Representative of Manche
- In office 8 February 1871 – 7 March 1876

Deputy of Manche
- In office 20 February 1876 – 14 October 1885

Deputy of Manche
- In office 22 September 1889 – 8 May 1916

Personal details
- Born: Arthur Marie Alexis Legrand 28 October 1833 Paris, France
- Died: 8 May 1916 (aged 82) Paris, France
- Occupation: Lawyer, public servant and politician

= Arthur Legrand =

French lawyer, public servant and politician

Arthur Legrand (28 October 1833 – 8 May 1916) was a French lawyer, public servant and politician who represented Manche in the legislature almost continuously from 1871 to his death in 1916.
His political beliefs were Bonapartist and conservative at first, and later he ran as an independent.

==Early life==
Arthur Marie Alexis Legrand was born on 28 October 1833 in Paris.
His parents were Baptiste Victor Alexis Legrand^{(fr)} (1791–1848) and Marie Françoise Anasthasie de Roux (1807–1859). His father was deputy for Mortain, Manche, under the July Monarchy from 1832 to 1848.

==Career==
Arthur Legrand qualified as a lawyer, and was accepted as an auditor at the Conseil d'État.
He was attached to the public works section, which his father had presided over, and became secretary of many committees include those on the merchant marine, the sliding scale, the rural code, credit institutions and mining legislation.

Legrand married Thérèse Charlotte Gamot (1841-1899) on 10 November 1860 in Toulon. Their children were Elisabeth (1861-1946), Alexis (1862-1864) and Emmanuel Marie Arthur (1873-1954).

In 1862 he led a mission to England on the occasion of the 1862 International Exhibition, and on his return was decorated with the Legion of Honour. In 1865 and 1866 as attaché to the Superior Council of Commerce he contributed to the great inquiry into the circulation of cash and credit.

In 1866 Legrand was elected to the General Council of Manche for the canton of Barenton.
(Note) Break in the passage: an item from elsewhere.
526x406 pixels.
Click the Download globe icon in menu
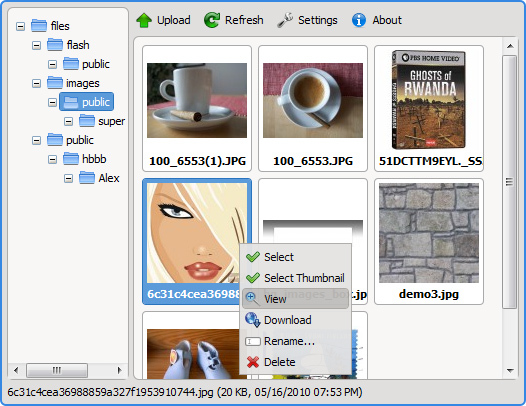pyautogui.click(x=252, y=320)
He represented Barenton until 1907. Also in 1866 he was appointed maître des requêtes. He was mayor of Milly, Manche, from 1867 to 1916. After Léon Gambetta dissolved the departmental general councils on 26 December 1870 Legrand and Napoléon, comte Daru, protested the measure.

===National Assembly===
On 8 February 1871 Legrand was elected representative of Manche in the National Assembly.
He was one of the ten original founders of the Appel au peuple parliamentary group. He was appointed to committees on railways, canals, markets, the Bank of France and the Sacré Cœur of Montmartre, for which he submitted a draft that became law. He submitted many legal proposals concerning primary education, the merchant navy, gendarmes, distillers and a Postal Savings Bank.
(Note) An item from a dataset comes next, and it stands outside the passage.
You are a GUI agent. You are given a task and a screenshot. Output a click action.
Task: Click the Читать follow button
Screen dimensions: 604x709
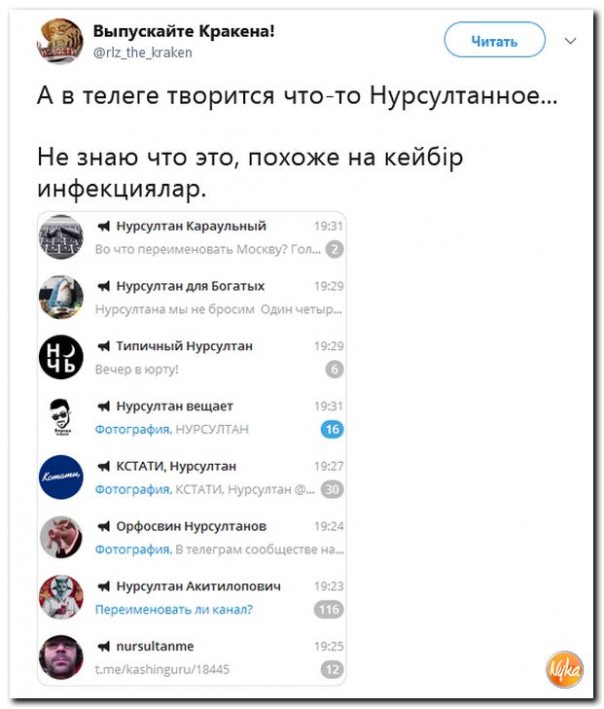[495, 40]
He voted for the repeal of the laws of exile, for the bishops' petition, against the three-year military service, for the resignation of Adolphe Thiers, for the decree against civil burials, for the seven-year presidential term, against the amendment proposed by Henri-Alexandre Wallon, against the constitutional laws and for the law on higher education. His term ended on 7 March 1876.

===Chamber of Deputies===
Legrand was elected to the Chamber of Deputies for the Mortain district of Manche of 20 February 1876 by 9,898 votes to 3,904 for his republican opponent. He resumed his place with the Bonapartist right, and supported the cabinet in the 16 May 1877 crisis. After the Chamber was dissolved he was reelected on 14 October 1877. He voted for the January 1878 proposal of Philippe Touchard^{(fr)} and for the republican ministries that followed. He was reelected on 21 August 1881.

He fought the education laws and the colonial and financial policies of the opportunistic ministries. He declined to run for election in 1885 because he could not agree with the other candidates on the list. His term ended on 14 October 1885.
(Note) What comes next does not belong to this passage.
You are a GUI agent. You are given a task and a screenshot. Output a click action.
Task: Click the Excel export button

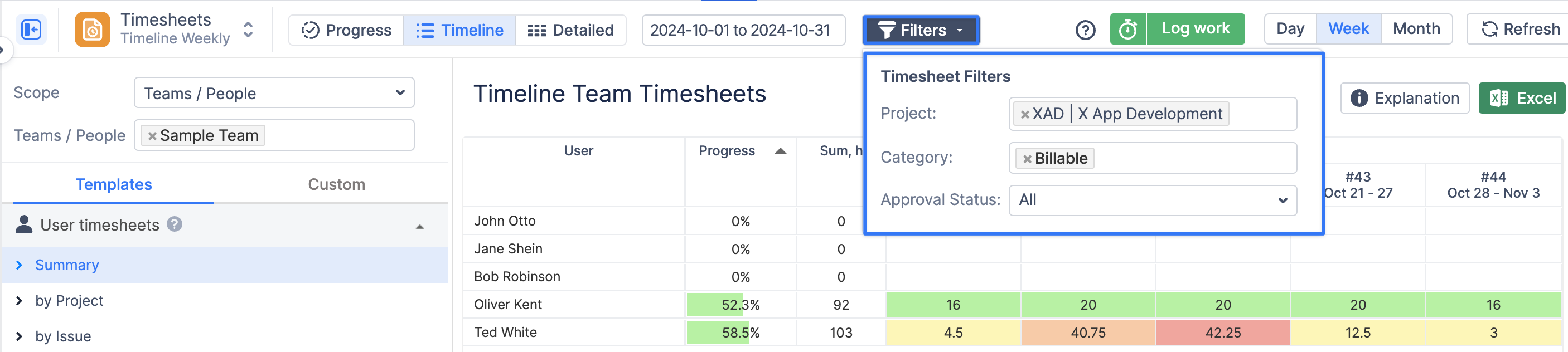[1521, 99]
Legrand was again elected deputy of Manche on 22 September 1889 and was reelected on 20 August 1893, 8 May 1898, 27 April 1902, 6 May 1906, 24 April 1910 and 26 April 1914.
On each occasion he was returned to office by a large majority. From his various professions of belief he was clearly attached to freedom of education and the rights of the bouilleurs de cru (producers of eau de vie).
He was concerned that France would lose the Christian religion, and was worried by the growing danger of socialism.
He advocated election of the President of the Republic by universal suffrage. He was involved in many committees and participated in numerous debates.

==Death==
Arthur Legrand died on 8 May 1916 in Paris.
He was buried in Père Lachaise Cemetery.
He was an Officer of the Académie française and a member of the Société d'Economie politique.

==Publications==
Legrand contributed to the Revue Contemporaine, Economiste français and Revue Britannique.
Various speeches, reports and propositions that he made as a deputy were published.
Other publications included:

- Arthur Legrand (1856). "(Ad municipalem (Dig. 50,1). Du domicile...)"
- Arthur Legrand (1862). "De la Législation sur les brevets d'invention"
- Arthur Legrand (1863). "Des Brevets d'invention"
- Arthur Legrand (1871). "De la Législation relative au prêt à intérêt"
- Arthur Legrand (1872). "Dépositions orales faites devant le Conseil supérieur de l'agriculture et de l'industrie, dans l'enquête sur la circulation monétaire et fiduciaire"
- Arthur Legrand (1872). "Résumé de l'enquête sur la circulation fiduciaire et monétaire"
- Arthur Legrand (1874). "L'École primaire et la Caisse d'épargne, lettre adressée à un maire de l'arrondissement de Mortain"
- Arthur Legrand (1877). "L'Impôt sur le papier"
- Arthur Legrand (1879). "Le billet de banque fiduciaire : sa fabrication, son mode d'émission, son rôle, sa suppression"
- Arthur Legrand (1881). "Études économiques : Les Brevets d'invention; le prêt à intérêt : la caisse d'épargne postale"
- Arthur Legrand (1882). "La Dette flottante et les fonds des caisses d'épargne"
- Arthur Legrand (1883). "L'Industrie chevaline"
- Arthur Legrand (1884). "L'Impôt foncier sur les propriétés non bâties"
- Arthur Legrand (1884). "Les Bouilleurs de cru"
- Arthur Legrand (1886). "Le Crédit agricole"
- Arthur Legrand (1885). "L'Imprimerie nationale"
- Arthur Legrand (1898). "La Réforme de l'impôt sur les boissons"
- Arthur Legrand (1900). "L'Assurance mutuelle contre la mortalité du bétail, lettre adressée à MM. les conseillers municipaux de l'arrondissement de Mortain"
- Arthur Legrand (1914). "Les Bouilleurs de cru, leur défense"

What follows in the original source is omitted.